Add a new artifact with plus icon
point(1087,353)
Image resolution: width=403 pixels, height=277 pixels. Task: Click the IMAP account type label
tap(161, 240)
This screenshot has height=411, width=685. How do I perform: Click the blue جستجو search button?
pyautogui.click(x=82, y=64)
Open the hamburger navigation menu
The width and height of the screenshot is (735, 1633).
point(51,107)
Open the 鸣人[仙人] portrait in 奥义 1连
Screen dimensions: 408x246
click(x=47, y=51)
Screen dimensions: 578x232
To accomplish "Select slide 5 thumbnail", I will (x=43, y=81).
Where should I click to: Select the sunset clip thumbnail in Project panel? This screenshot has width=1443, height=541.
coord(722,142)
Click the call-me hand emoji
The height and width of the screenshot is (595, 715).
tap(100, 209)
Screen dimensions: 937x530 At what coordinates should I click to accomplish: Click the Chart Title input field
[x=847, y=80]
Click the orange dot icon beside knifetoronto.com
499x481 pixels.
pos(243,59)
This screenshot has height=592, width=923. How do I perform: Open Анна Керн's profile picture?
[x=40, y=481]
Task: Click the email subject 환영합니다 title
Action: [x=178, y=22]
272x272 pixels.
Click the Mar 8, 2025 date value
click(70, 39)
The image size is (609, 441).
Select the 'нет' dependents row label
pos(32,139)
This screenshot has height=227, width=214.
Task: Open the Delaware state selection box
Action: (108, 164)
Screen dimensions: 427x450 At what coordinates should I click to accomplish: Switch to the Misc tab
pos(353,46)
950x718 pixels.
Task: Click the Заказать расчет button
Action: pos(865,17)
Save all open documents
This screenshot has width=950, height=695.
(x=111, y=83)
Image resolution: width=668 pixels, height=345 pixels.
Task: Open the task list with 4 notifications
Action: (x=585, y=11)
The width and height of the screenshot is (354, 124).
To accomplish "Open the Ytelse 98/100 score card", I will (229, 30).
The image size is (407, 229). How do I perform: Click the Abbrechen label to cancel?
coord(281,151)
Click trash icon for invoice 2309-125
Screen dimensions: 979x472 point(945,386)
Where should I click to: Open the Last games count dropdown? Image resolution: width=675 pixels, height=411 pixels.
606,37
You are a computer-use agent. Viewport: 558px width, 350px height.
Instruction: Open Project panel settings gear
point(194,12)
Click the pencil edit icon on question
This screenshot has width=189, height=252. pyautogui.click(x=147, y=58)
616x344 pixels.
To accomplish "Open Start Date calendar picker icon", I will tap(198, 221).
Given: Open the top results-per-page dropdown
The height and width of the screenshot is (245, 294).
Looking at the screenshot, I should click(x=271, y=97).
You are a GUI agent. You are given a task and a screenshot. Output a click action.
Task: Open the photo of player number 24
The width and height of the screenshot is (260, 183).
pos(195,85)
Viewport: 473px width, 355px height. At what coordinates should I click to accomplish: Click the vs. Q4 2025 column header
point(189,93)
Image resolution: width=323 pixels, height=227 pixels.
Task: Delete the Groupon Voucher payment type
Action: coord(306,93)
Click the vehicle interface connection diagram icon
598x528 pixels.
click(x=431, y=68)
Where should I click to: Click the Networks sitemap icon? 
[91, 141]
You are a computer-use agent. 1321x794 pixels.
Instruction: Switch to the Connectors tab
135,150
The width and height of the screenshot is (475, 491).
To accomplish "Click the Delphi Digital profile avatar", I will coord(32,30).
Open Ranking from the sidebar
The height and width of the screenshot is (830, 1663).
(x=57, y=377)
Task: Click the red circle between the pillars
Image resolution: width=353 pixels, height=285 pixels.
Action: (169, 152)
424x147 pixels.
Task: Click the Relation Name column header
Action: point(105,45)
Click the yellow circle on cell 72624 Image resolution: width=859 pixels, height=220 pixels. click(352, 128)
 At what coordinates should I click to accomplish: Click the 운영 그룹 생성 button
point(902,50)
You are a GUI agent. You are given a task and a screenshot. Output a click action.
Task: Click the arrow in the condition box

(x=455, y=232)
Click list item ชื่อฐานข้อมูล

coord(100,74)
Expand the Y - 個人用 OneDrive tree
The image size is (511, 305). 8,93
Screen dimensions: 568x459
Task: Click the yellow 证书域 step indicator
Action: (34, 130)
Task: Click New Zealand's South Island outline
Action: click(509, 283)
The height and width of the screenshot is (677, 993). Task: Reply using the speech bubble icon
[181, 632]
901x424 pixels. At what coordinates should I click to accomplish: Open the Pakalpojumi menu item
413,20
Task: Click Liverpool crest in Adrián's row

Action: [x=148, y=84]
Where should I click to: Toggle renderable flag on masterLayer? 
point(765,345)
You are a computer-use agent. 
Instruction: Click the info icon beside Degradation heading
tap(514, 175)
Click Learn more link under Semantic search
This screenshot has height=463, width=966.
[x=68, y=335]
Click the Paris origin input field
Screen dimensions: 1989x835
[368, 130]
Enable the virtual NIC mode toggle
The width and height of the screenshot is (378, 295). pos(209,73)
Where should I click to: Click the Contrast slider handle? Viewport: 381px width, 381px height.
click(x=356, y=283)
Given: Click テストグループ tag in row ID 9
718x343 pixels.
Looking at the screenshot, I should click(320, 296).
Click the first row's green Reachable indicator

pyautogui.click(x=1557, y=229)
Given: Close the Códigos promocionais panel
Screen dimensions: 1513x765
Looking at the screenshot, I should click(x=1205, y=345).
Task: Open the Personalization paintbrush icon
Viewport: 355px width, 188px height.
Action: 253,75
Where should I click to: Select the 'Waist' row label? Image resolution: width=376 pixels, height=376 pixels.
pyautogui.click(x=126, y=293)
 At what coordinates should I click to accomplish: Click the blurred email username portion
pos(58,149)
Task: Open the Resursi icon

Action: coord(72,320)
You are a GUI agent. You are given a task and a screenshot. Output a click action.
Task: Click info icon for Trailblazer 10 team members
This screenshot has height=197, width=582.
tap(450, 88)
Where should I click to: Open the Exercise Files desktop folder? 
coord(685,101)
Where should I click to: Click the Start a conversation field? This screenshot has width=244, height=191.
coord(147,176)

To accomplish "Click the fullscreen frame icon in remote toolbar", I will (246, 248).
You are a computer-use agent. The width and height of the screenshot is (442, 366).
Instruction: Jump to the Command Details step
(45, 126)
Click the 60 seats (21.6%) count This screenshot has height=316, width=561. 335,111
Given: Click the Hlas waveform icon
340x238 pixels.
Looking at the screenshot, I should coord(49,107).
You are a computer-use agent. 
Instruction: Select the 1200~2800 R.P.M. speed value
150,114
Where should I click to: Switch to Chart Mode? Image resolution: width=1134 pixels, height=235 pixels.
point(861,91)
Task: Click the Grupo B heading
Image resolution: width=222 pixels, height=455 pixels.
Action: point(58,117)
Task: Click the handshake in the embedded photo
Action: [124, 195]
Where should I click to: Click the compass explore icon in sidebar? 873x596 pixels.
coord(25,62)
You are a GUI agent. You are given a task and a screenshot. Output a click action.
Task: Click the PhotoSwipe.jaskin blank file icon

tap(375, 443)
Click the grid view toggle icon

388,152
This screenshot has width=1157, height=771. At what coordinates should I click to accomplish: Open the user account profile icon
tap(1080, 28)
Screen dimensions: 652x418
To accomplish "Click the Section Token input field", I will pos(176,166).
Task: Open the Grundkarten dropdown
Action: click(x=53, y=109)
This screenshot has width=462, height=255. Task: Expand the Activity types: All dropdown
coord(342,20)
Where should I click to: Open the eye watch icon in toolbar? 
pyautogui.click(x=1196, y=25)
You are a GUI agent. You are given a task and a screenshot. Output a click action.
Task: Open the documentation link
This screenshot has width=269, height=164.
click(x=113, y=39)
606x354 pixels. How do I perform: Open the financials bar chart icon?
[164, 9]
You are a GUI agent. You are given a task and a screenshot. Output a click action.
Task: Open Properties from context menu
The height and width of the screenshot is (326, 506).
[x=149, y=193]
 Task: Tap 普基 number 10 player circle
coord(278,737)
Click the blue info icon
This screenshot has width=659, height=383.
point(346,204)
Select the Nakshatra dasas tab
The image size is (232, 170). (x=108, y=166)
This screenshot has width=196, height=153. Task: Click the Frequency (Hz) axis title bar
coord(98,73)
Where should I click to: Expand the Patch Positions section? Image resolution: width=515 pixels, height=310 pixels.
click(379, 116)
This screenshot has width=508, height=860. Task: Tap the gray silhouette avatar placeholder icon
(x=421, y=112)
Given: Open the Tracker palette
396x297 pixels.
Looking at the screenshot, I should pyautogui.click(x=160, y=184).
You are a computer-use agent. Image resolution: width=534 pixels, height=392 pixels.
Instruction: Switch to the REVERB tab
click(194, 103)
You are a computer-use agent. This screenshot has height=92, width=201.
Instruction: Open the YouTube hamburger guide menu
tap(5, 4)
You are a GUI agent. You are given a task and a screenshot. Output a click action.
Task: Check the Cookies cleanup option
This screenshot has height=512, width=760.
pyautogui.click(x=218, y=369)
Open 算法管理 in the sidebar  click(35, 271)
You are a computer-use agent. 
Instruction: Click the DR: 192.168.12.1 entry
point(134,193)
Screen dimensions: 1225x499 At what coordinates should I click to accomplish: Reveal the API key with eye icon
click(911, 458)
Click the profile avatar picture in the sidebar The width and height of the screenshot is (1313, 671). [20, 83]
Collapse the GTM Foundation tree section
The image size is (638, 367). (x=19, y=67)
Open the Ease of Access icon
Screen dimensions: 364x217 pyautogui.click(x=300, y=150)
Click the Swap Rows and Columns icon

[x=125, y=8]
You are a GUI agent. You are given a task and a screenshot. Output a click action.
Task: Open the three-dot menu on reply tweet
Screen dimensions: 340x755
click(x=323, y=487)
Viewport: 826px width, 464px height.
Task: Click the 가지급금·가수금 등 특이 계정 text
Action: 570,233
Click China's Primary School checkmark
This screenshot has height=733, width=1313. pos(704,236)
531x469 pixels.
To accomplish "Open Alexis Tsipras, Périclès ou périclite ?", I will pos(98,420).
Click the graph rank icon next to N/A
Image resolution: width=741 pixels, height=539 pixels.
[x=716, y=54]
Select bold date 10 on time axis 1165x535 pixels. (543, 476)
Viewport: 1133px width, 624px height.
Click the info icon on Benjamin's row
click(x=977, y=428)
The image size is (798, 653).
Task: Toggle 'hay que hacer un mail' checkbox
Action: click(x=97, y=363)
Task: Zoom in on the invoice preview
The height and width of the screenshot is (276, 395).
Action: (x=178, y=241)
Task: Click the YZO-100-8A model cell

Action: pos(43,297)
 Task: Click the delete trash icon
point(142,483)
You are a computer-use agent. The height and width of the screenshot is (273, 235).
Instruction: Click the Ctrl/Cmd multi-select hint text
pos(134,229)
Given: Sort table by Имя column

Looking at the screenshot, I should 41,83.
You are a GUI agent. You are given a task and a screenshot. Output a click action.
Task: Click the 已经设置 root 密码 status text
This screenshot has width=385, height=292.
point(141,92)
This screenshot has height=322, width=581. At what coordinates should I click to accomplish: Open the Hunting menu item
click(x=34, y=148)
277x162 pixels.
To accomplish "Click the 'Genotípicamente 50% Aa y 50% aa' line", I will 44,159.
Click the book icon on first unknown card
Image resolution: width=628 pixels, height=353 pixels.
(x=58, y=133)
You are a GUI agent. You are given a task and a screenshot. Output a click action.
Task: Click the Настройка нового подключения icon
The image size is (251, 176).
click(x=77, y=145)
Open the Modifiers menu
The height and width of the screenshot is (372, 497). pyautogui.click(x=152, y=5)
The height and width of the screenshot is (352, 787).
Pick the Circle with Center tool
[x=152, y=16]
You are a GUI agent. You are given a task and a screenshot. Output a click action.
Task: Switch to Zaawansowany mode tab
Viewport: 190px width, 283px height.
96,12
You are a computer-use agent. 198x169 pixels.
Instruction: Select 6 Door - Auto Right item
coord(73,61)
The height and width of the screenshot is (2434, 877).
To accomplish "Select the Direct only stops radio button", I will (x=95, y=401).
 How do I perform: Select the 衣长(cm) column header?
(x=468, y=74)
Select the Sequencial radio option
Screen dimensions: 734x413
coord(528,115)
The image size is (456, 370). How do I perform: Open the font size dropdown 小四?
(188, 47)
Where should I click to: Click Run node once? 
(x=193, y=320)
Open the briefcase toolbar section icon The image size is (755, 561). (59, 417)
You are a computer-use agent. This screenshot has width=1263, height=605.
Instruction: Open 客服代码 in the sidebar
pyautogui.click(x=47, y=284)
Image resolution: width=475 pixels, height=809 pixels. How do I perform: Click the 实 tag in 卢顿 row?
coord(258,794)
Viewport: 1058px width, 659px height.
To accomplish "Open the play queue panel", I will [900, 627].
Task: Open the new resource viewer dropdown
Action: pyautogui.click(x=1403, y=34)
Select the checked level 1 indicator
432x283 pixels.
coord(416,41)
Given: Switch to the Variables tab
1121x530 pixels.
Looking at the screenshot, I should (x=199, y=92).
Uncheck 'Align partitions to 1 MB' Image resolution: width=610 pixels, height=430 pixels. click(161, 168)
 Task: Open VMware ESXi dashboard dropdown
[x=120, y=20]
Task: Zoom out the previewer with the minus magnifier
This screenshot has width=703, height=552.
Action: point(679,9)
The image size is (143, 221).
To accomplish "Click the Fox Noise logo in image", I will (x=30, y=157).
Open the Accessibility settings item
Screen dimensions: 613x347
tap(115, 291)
____________
§ Assignment
Once you have located every line with the word "radio" in the material above, list those lines.

§ Answer to this exercise
To accomplish "Select the Direct only stops radio button", I will (x=95, y=401).
Select the Sequencial radio option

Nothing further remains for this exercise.